■ **Work to complete**: Lines before the one containing "You are a GUI" are not wanted; restate the rest below word for word, through the last line, but drop any pictures.

■ **Data for analysis**:
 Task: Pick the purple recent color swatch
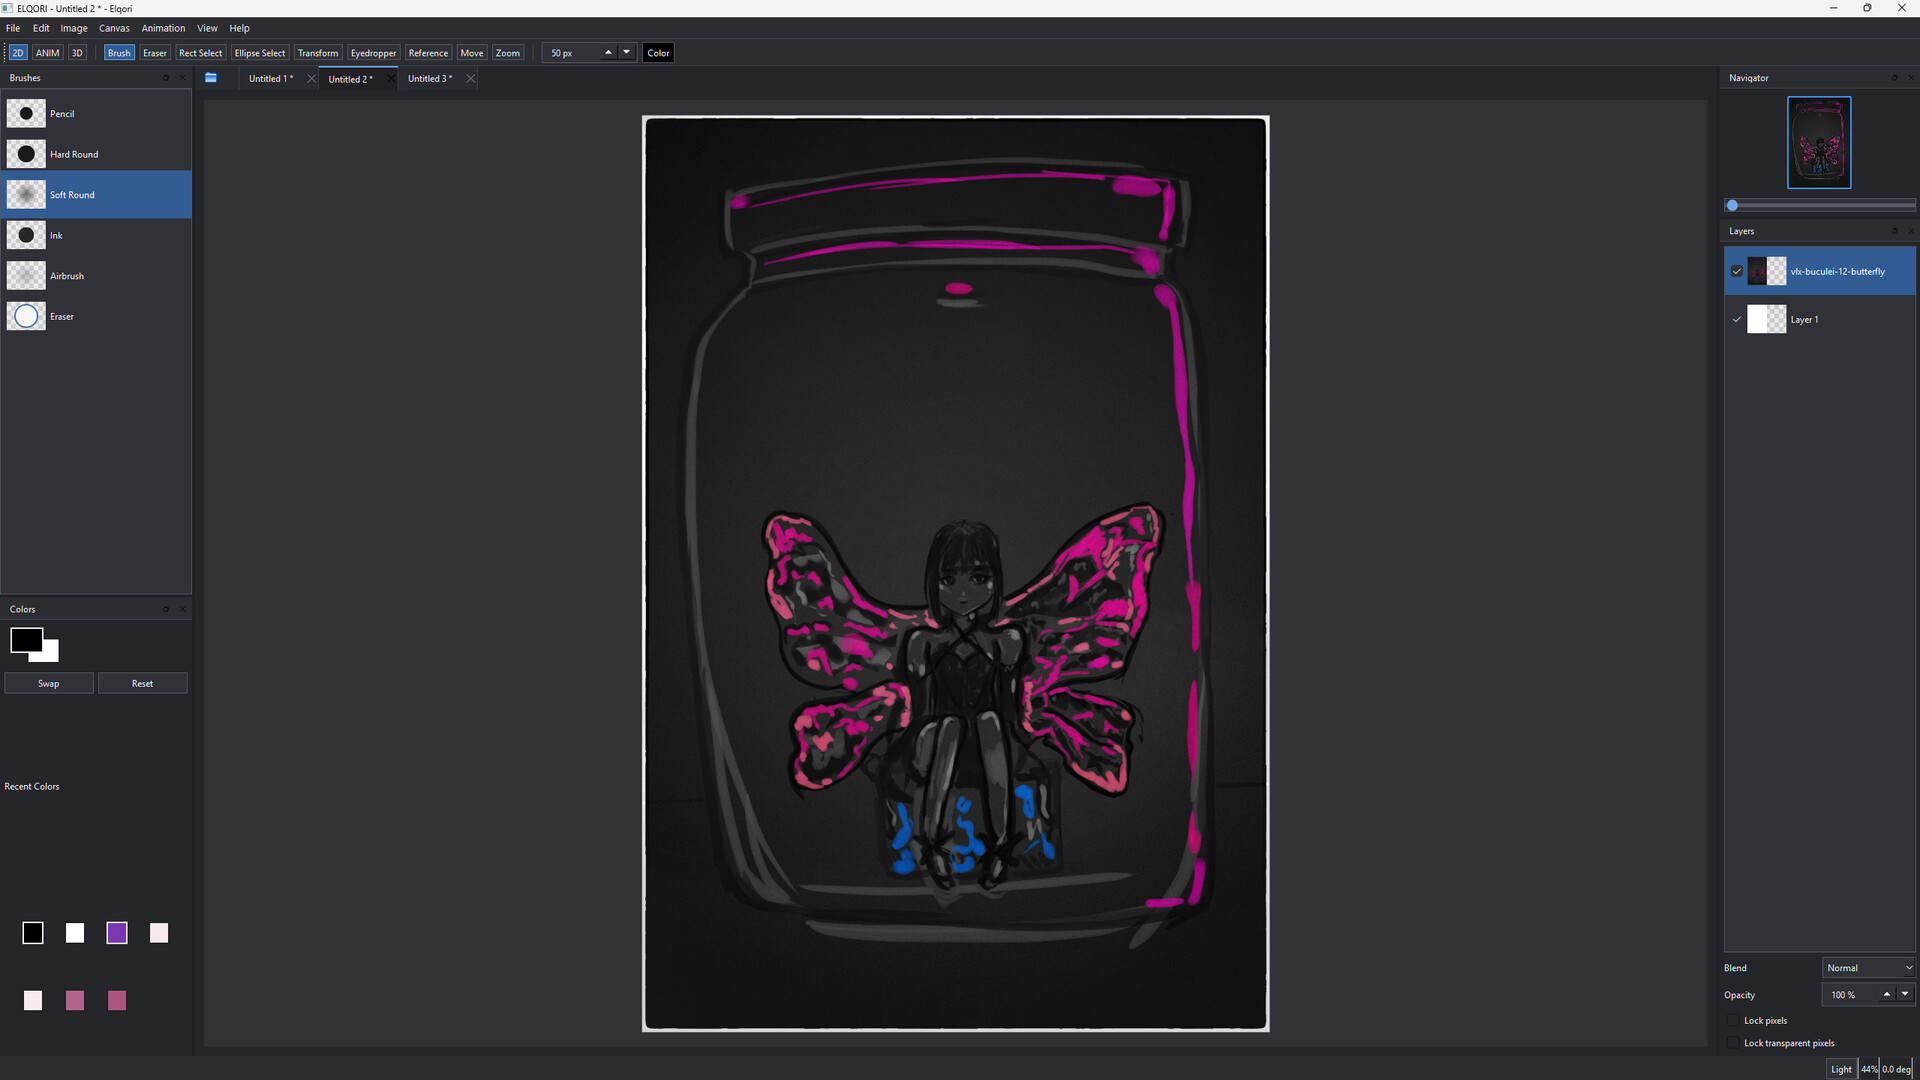(x=117, y=933)
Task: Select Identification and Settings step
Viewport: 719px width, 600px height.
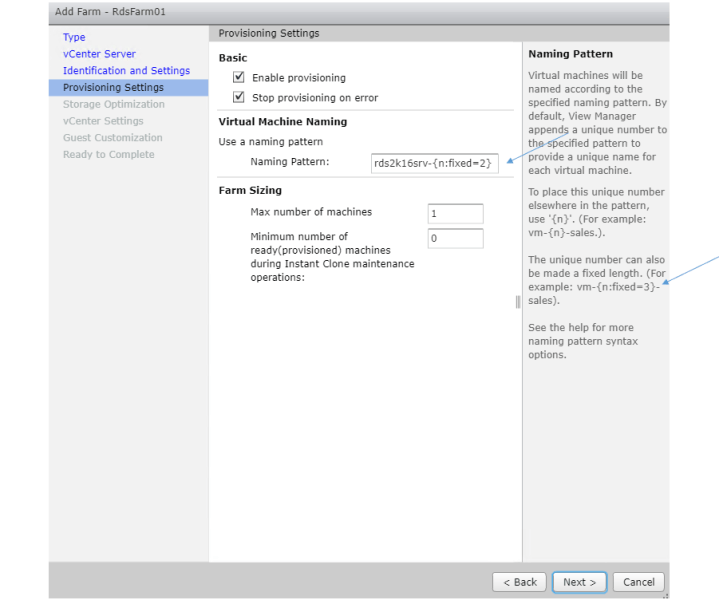Action: point(126,71)
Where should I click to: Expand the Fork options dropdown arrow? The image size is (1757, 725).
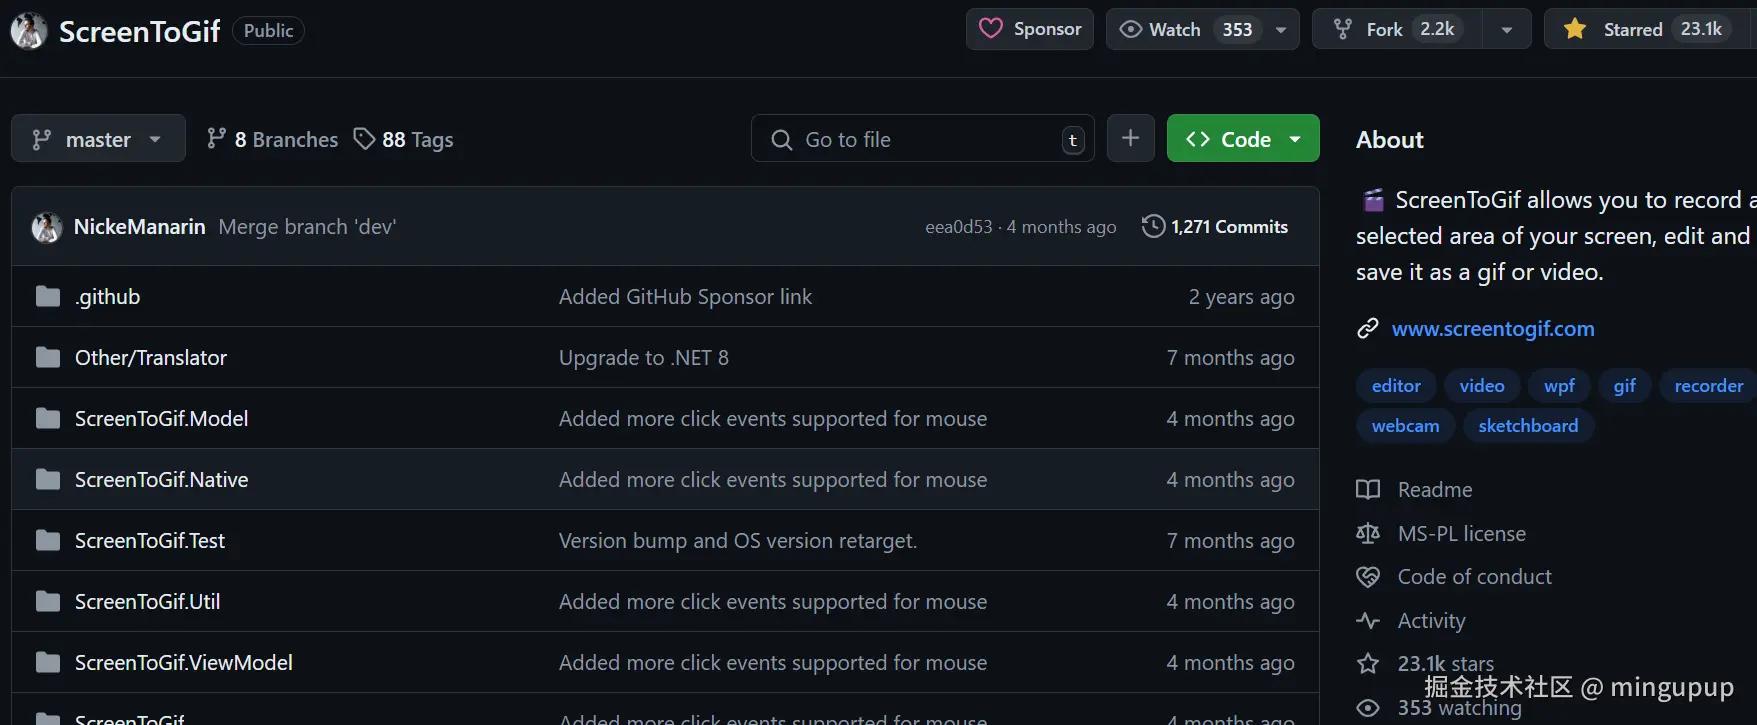coord(1506,29)
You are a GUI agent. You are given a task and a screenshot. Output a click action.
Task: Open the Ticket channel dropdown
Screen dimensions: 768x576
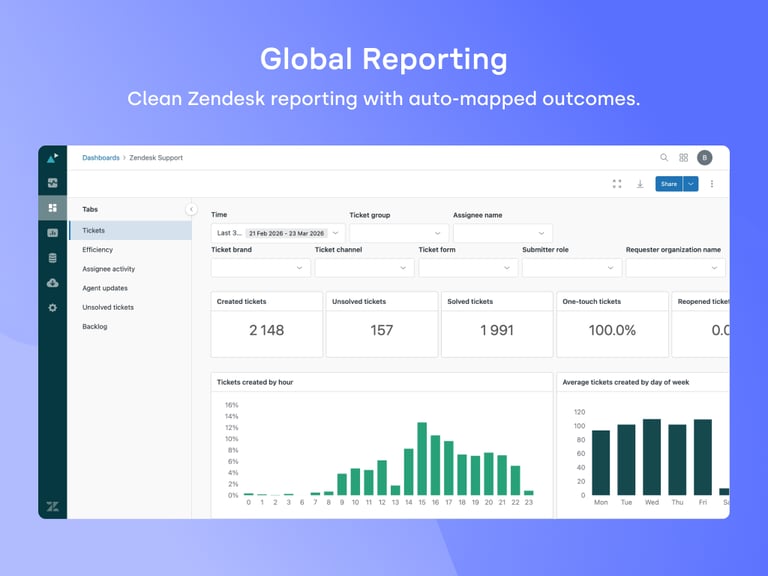[x=364, y=268]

■ **Expected answer**:
You are a GUI agent. You are given a task and a screenshot. Output a click action.
Task: Open the Ticket channel dropdown
Screen dimensions: 768x576
[x=364, y=268]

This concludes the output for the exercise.